| ABOUT THIS TASK |
From the entries below, please gather each line containing the string "checkmark".

| DATA LISTING |
"""
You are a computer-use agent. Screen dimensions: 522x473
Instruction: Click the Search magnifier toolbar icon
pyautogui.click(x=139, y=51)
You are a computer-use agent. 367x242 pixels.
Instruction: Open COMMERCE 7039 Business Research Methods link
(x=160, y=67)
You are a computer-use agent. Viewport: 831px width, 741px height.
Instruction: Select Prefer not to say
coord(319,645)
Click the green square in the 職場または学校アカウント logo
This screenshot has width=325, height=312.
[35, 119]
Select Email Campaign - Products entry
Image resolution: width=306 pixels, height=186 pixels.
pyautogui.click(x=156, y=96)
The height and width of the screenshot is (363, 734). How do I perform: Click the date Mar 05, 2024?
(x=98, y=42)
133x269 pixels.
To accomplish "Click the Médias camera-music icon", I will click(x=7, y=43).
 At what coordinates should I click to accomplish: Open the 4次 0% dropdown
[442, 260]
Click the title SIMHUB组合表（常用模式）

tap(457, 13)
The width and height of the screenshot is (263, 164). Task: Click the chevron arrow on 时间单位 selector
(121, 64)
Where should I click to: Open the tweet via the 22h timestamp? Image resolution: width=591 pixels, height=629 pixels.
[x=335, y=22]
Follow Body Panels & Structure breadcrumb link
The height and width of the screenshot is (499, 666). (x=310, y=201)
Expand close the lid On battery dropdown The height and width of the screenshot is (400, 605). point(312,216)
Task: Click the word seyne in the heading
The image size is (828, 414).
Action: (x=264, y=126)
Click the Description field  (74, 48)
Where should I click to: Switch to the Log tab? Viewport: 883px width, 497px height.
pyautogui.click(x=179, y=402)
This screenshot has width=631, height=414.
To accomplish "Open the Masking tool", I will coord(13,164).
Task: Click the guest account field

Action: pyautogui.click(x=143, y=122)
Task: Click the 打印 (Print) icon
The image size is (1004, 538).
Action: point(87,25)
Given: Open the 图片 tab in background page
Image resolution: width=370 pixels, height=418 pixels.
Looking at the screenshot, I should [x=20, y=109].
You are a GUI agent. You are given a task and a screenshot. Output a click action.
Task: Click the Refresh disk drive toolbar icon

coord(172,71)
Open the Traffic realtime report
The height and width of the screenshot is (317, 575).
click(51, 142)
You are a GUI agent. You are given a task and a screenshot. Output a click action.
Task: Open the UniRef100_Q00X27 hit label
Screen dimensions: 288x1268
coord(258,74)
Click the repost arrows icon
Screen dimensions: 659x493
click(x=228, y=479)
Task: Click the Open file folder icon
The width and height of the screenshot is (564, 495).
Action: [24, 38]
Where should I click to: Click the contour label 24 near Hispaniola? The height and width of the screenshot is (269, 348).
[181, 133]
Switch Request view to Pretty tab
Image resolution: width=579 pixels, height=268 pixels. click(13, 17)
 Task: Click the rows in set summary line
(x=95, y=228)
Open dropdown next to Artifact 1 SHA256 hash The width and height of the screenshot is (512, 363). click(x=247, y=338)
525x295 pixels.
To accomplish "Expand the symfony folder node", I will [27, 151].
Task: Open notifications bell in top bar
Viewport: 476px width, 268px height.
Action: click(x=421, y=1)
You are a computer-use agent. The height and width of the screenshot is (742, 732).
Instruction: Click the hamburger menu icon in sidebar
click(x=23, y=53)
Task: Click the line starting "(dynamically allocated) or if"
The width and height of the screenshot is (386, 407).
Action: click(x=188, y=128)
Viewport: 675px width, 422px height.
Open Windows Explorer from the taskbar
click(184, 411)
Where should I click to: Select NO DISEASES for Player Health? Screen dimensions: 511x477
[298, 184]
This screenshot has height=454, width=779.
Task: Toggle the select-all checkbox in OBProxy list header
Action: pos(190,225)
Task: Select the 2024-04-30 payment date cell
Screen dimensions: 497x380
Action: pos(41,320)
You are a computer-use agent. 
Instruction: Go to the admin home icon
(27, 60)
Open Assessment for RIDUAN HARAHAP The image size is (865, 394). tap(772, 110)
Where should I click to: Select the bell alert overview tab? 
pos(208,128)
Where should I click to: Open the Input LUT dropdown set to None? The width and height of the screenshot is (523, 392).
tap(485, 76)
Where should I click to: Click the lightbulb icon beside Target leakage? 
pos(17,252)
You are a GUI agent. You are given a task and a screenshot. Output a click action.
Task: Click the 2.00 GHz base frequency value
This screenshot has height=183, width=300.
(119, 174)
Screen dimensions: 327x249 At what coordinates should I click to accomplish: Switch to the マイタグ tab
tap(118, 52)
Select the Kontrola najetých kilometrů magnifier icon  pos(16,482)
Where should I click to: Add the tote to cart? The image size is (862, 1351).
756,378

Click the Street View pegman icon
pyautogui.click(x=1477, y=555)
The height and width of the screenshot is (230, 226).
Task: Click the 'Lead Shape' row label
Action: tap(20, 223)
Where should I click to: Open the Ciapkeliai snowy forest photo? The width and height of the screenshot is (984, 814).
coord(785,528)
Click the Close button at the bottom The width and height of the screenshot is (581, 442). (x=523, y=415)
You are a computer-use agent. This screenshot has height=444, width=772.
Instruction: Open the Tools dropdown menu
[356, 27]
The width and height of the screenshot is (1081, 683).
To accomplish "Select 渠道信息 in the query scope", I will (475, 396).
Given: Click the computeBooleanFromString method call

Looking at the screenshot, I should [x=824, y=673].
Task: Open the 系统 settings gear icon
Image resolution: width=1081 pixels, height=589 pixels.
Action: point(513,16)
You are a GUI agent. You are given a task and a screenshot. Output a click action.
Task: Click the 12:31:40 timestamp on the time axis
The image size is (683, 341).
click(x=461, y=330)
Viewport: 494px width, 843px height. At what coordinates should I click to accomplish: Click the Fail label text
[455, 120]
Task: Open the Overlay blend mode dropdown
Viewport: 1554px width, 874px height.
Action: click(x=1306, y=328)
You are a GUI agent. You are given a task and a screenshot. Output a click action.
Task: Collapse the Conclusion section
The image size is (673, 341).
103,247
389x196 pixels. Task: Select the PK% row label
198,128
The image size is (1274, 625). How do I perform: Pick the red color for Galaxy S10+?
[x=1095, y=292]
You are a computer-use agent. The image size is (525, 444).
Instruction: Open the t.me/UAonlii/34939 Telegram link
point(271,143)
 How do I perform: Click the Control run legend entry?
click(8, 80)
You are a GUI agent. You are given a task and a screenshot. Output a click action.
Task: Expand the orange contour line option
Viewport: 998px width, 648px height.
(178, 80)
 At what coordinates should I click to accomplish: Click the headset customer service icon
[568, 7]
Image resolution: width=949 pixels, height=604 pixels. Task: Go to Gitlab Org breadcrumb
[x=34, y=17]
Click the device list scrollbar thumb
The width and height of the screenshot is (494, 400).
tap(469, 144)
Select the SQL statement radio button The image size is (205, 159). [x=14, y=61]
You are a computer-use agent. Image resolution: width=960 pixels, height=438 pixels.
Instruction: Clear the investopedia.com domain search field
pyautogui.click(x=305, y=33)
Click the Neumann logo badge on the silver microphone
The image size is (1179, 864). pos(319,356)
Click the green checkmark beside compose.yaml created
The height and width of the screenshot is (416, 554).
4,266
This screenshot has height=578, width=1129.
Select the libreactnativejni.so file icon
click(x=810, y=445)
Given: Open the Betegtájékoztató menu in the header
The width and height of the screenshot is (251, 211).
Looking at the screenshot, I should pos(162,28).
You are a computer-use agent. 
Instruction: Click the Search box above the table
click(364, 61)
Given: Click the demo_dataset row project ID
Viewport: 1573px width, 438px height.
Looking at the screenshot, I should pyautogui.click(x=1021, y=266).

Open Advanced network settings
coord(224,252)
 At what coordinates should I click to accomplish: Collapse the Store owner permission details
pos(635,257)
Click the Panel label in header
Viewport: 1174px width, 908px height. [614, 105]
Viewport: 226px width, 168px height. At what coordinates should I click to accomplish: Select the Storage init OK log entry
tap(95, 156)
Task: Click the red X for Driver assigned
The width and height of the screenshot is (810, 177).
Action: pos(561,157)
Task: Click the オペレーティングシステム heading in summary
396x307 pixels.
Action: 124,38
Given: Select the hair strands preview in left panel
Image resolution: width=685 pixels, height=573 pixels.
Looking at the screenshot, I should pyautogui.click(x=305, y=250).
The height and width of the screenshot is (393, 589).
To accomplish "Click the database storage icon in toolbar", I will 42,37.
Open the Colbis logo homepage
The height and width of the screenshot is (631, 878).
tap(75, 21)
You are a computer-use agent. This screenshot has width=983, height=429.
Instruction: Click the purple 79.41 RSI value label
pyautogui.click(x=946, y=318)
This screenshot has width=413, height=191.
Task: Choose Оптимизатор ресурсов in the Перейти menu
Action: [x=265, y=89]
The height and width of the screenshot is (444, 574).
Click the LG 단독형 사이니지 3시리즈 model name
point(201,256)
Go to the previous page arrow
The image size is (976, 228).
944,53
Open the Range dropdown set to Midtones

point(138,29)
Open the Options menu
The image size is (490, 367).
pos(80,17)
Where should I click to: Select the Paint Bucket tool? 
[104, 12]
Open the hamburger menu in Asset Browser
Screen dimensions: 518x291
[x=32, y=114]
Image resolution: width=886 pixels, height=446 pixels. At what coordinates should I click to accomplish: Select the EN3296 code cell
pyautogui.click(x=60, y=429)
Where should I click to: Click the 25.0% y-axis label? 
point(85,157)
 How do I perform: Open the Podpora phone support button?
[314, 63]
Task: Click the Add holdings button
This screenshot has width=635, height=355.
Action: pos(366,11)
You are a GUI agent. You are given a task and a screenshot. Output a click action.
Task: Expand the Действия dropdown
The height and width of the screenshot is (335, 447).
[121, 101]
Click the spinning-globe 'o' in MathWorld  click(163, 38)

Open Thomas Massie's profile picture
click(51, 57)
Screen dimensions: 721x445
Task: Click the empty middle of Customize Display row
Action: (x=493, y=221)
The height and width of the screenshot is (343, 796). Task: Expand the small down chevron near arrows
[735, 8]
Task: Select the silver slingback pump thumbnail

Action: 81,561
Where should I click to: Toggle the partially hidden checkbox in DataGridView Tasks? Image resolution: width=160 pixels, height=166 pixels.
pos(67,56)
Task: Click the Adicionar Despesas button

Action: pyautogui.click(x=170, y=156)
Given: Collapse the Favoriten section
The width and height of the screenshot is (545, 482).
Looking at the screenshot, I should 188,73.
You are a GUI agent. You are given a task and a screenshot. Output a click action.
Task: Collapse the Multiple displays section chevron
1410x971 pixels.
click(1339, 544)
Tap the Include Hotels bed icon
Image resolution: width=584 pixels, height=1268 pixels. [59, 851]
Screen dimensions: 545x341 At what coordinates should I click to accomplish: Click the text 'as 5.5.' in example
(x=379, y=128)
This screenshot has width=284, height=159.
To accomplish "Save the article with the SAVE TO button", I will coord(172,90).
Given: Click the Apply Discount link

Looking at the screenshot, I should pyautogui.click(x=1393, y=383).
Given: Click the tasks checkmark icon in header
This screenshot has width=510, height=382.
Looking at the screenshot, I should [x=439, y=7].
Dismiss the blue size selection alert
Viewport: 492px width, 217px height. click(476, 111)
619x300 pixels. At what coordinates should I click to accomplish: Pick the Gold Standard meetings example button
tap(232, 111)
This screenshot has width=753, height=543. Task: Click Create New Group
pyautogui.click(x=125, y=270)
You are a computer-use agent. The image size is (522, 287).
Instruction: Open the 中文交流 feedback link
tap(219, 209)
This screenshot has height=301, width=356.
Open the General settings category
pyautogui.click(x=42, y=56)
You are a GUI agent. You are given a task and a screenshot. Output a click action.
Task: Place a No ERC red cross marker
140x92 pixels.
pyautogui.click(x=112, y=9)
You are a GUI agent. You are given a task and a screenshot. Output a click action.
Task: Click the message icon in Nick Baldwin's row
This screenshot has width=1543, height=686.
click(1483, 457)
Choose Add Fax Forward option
"""
| SOLVED PROBLEM |
Click the green checkmark beside compose.yaml created
Given: Click the tasks checkmark icon in header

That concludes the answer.